-- Start --

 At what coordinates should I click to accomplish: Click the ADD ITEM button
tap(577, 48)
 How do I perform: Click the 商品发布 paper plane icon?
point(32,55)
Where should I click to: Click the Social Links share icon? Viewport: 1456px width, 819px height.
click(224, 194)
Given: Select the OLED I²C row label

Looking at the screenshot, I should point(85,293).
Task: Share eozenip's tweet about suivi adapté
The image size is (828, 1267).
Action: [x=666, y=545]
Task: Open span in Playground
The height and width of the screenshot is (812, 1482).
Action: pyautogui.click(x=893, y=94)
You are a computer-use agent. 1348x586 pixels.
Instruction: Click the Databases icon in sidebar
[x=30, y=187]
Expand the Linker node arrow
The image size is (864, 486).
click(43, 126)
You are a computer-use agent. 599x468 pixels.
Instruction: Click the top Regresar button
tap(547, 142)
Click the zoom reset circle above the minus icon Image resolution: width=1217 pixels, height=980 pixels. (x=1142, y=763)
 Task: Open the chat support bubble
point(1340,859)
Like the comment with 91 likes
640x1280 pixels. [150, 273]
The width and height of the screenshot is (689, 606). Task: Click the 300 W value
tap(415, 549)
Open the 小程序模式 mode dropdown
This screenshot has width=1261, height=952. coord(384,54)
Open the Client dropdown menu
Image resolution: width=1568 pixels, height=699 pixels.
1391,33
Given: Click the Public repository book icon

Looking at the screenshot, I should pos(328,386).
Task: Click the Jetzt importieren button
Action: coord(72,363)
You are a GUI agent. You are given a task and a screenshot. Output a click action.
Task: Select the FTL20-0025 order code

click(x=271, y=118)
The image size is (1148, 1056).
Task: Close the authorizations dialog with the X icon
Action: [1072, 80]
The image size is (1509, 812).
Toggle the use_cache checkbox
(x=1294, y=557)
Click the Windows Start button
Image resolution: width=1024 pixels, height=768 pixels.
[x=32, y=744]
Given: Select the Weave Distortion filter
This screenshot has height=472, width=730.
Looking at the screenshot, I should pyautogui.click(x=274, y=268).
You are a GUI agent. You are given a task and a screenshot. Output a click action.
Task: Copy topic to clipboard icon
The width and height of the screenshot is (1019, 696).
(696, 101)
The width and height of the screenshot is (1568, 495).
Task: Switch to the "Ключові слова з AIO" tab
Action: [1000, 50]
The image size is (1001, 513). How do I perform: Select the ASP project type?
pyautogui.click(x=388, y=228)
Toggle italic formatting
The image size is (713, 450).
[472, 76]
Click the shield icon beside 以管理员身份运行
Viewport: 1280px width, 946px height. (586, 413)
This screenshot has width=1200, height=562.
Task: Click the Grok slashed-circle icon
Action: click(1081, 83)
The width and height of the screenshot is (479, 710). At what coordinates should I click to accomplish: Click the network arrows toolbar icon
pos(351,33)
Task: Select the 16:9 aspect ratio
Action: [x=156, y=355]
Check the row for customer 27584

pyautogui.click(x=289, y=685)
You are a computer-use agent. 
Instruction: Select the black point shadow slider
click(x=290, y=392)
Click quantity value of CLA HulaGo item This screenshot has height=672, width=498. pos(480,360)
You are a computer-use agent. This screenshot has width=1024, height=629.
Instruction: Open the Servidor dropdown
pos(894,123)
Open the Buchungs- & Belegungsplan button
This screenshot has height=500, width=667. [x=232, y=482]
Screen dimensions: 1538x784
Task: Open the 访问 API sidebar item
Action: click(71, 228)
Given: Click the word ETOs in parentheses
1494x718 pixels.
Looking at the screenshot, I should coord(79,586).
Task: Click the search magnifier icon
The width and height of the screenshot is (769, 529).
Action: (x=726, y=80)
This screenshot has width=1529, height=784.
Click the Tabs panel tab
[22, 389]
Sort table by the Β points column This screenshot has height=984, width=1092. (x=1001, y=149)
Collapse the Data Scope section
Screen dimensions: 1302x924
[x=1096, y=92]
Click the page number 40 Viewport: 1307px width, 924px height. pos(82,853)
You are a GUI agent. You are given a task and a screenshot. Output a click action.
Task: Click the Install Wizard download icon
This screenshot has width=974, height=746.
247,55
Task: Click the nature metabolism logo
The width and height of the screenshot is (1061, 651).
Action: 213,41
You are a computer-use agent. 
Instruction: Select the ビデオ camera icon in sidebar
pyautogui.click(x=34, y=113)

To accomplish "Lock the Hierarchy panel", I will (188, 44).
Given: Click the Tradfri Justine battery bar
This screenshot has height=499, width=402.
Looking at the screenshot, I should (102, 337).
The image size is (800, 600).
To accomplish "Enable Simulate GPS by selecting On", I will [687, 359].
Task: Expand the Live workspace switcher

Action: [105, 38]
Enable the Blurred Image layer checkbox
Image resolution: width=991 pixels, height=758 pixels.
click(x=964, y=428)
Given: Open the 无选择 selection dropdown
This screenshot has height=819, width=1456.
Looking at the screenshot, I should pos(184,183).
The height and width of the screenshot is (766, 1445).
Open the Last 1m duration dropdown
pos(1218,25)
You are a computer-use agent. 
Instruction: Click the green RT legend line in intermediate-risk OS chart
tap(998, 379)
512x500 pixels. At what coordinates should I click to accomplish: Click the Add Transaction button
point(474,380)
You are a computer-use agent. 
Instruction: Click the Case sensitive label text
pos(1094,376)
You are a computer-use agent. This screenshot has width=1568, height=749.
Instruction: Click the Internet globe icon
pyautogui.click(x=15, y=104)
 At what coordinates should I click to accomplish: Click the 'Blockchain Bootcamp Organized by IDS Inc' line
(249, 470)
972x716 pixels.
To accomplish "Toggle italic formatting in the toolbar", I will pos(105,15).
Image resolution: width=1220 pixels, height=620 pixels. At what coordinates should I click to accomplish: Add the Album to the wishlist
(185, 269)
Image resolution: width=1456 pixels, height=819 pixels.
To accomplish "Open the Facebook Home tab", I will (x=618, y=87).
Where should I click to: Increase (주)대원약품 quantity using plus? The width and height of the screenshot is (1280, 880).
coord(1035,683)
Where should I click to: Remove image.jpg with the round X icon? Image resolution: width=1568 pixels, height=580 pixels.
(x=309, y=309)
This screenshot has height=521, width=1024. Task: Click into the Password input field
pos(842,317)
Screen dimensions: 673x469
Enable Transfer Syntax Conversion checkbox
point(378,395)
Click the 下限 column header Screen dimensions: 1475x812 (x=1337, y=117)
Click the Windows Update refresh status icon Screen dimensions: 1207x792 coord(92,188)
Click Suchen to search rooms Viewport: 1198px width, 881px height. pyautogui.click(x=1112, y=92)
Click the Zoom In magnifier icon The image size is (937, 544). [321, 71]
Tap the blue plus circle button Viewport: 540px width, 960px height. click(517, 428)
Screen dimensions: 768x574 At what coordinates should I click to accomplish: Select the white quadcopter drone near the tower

-- End --

Do this: Can you give every line of the records above as a JSON list of strings, with one string per line and blank lines left out?

Task response:
[
  " At what coordinates should I click to accomplish: Click the ADD ITEM button",
  "tap(577, 48)",
  " How do I perform: Click the 商品发布 paper plane icon?",
  "point(32,55)",
  "Where should I click to: Click the Social Links share icon? Viewport: 1456px width, 819px height.",
  "click(224, 194)",
  "Given: Select the OLED I²C row label",
  "Looking at the screenshot, I should point(85,293).",
  "Task: Share eozenip's tweet about suivi adapté",
  "The image size is (828, 1267).",
  "Action: [x=666, y=545]",
  "Task: Open span in Playground",
  "The height and width of the screenshot is (812, 1482).",
  "Action: pyautogui.click(x=893, y=94)",
  "You are a computer-use agent. 1348x586 pixels.",
  "Instruction: Click the Databases icon in sidebar",
  "[x=30, y=187]",
  "Expand the Linker node arrow",
  "The image size is (864, 486).",
  "click(43, 126)",
  "You are a computer-use agent. 599x468 pixels.",
  "Instruction: Click the top Regresar button",
  "tap(547, 142)",
  "Click the zoom reset circle above the minus icon Image resolution: width=1217 pixels, height=980 pixels. (x=1142, y=763)",
  " Task: Open the chat support bubble",
  "point(1340,859)",
  "Like the comment with 91 likes",
  "640x1280 pixels. [150, 273]",
  "The width and height of the screenshot is (689, 606). Task: Click the 300 W value",
  "tap(415, 549)",
  "Open the 小程序模式 mode dropdown",
  "This screenshot has width=1261, height=952. coord(384,54)",
  "Open the Client dropdown menu",
  "Image resolution: width=1568 pixels, height=699 pixels.",
  "1391,33",
  "Given: Click the Public repository book icon",
  "Looking at the screenshot, I should pos(328,386).",
  "Task: Click the Jetzt importieren button",
  "Action: coord(72,363)",
  "You are a GUI agent. You are given a task and a screenshot. Output a click action.",
  "Task: Select the FTL20-0025 order code",
  "click(x=271, y=118)",
  "The image size is (1148, 1056).",
  "Task: Close the authorizations dialog with the X icon",
  "Action: [1072, 80]",
  "The image size is (1509, 812).",
  "Toggle the use_cache checkbox",
  "(x=1294, y=557)",
  "Click the Windows Start button",
  "Image resolution: width=1024 pixels, height=768 pixels.",
  "[x=32, y=744]",
  "Given: Select the Weave Distortion filter",
  "This screenshot has height=472, width=730.",
  "Looking at the screenshot, I should pyautogui.click(x=274, y=268).",
  "You are a GUI agent. You are given a task and a screenshot. Output a click action.",
  "Task: Copy topic to clipboard icon",
  "The width and height of the screenshot is (1019, 696).",
  "(696, 101)",
  "The width and height of the screenshot is (1568, 495).",
  "Task: Switch to the \"Ключові слова з AIO\" tab",
  "Action: [1000, 50]",
  "The image size is (1001, 513). How do I perform: Select the ASP project type?",
  "pyautogui.click(x=388, y=228)",
  "Toggle italic formatting",
  "The image size is (713, 450).",
  "[472, 76]",
  "Click the shield icon beside 以管理员身份运行",
  "Viewport: 1280px width, 946px height. (586, 413)",
  "This screenshot has width=1200, height=562.",
  "Task: Click the Grok slashed-circle icon",
  "Action: click(1081, 83)",
  "The width and height of the screenshot is (479, 710). At what coordinates should I click to accomplish: Click the network arrows toolbar icon",
  "pos(351,33)",
  "Task: Select the 16:9 aspect ratio",
  "Action: [x=156, y=355]",
  "Check the row for customer 27584",
  "pyautogui.click(x=289, y=685)",
  "You are a computer-use agent. ",
  "Instruction: Select the black point shadow slider",
  "click(x=290, y=392)",
  "Click quantity value of CLA HulaGo item This screenshot has height=672, width=498. pos(480,360)",
  "You are a computer-use agent. This screenshot has width=1024, height=629.",
  "Instruction: Open the Servidor dropdown",
  "pos(894,123)",
  "Open the Buchungs- & Belegungsplan button",
  "This screenshot has height=500, width=667. [x=232, y=482]",
  "Screen dimensions: 1538x784",
  "Task: Open the 访问 API sidebar item",
  "Action: click(71, 228)",
  "Given: Click the word ETOs in parentheses",
  "1494x718 pixels.",
  "Looking at the screenshot, I should coord(79,586).",
  "Task: Click the search magnifier icon",
  "The width and height of the screenshot is (769, 529).",
  "Action: (x=726, y=80)",
  "This screenshot has width=1529, height=784.",
  "Click the Tabs panel tab",
  "[22, 389]",
  "Sort table by the Β points column This screenshot has height=984, width=1092. (x=1001, y=149)",
  "Collapse the Data Scope section",
  "Screen dimensions: 1302x924",
  "[x=1096, y=92]",
  "Click the page number 40 Viewport: 1307px width, 924px height. pos(82,853)",
  "You are a GUI agent. You are given a task and a screenshot. Output a click action.",
  "Task: Click the Install Wizard download icon",
  "This screenshot has width=974, height=746.",
  "247,55",
  "Task: Click the nature metabolism logo",
  "The width and height of the screenshot is (1061, 651).",
  "Action: 213,41",
  "You are a computer-use agent. ",
  "Instruction: Select the ビデオ camera icon in sidebar",
  "pyautogui.click(x=34, y=113)",
  "To accomplish \"Lock the Hierarchy panel\", I will (188, 44).",
  "Given: Click the Tradfri Justine battery bar",
  "This screenshot has height=499, width=402.",
  "Looking at the screenshot, I should (102, 337).",
  "The image size is (800, 600).",
  "To accomplish \"Enable Simulate GPS by selecting On\", I will [687, 359].",
  "Task: Expand the Live workspace switcher",
  "Action: [105, 38]",
  "Enable the Blurred Image layer checkbox",
  "Image resolution: width=991 pixels, height=758 pixels.",
  "click(x=964, y=428)",
  "Given: Open the 无选择 selection dropdown",
  "This screenshot has height=819, width=1456.",
  "Looking at the screenshot, I should pos(184,183).",
  "The height and width of the screenshot is (766, 1445).",
  "Open the Last 1m duration dropdown",
  "pos(1218,25)",
  "You are a computer-use agent. ",
  "Instruction: Click the green RT legend line in intermediate-risk OS chart",
  "tap(998, 379)",
  "512x500 pixels. At what coordinates should I click to accomplish: Click the Add Transaction button",
  "point(474,380)",
  "You are a computer-use agent. ",
  "Instruction: Click the Case sensitive label text",
  "pos(1094,376)",
  "You are a computer-use agent. This screenshot has width=1568, height=749.",
  "Instruction: Click the Internet globe icon",
  "pyautogui.click(x=15, y=104)",
  " At what coordinates should I click to accomplish: Click the 'Blockchain Bootcamp Organized by IDS Inc' line",
  "(249, 470)",
  "972x716 pixels.",
  "To accomplish \"Toggle italic formatting in the toolbar\", I will pos(105,15).",
  "Image resolution: width=1220 pixels, height=620 pixels. At what coordinates should I click to accomplish: Add the Album to the wishlist",
  "(185, 269)",
  "Image resolution: width=1456 pixels, height=819 pixels.",
  "To accomplish \"Open the Facebook Home tab\", I will (x=618, y=87).",
  "Where should I click to: Increase (주)대원약품 quantity using plus? The width and height of the screenshot is (1280, 880).",
  "coord(1035,683)",
  "Where should I click to: Remove image.jpg with the round X icon? Image resolution: width=1568 pixels, height=580 pixels.",
  "(x=309, y=309)",
  "This screenshot has height=521, width=1024. Task: Click into the Password input field",
  "pos(842,317)",
  "Screen dimensions: 673x469",
  "Enable Transfer Syntax Conversion checkbox",
  "point(378,395)",
  "Click the 下限 column header Screen dimensions: 1475x812 (x=1337, y=117)",
  "Click the Windows Update refresh status icon Screen dimensions: 1207x792 coord(92,188)",
  "Click Suchen to search rooms Viewport: 1198px width, 881px height. pyautogui.click(x=1112, y=92)",
  "Click the Zoom In magnifier icon The image size is (937, 544). [321, 71]",
  "Tap the blue plus circle button Viewport: 540px width, 960px height. click(517, 428)",
  "Screen dimensions: 768x574 At what coordinates should I click to accomplish: Select the white quadcopter drone near the tower"
]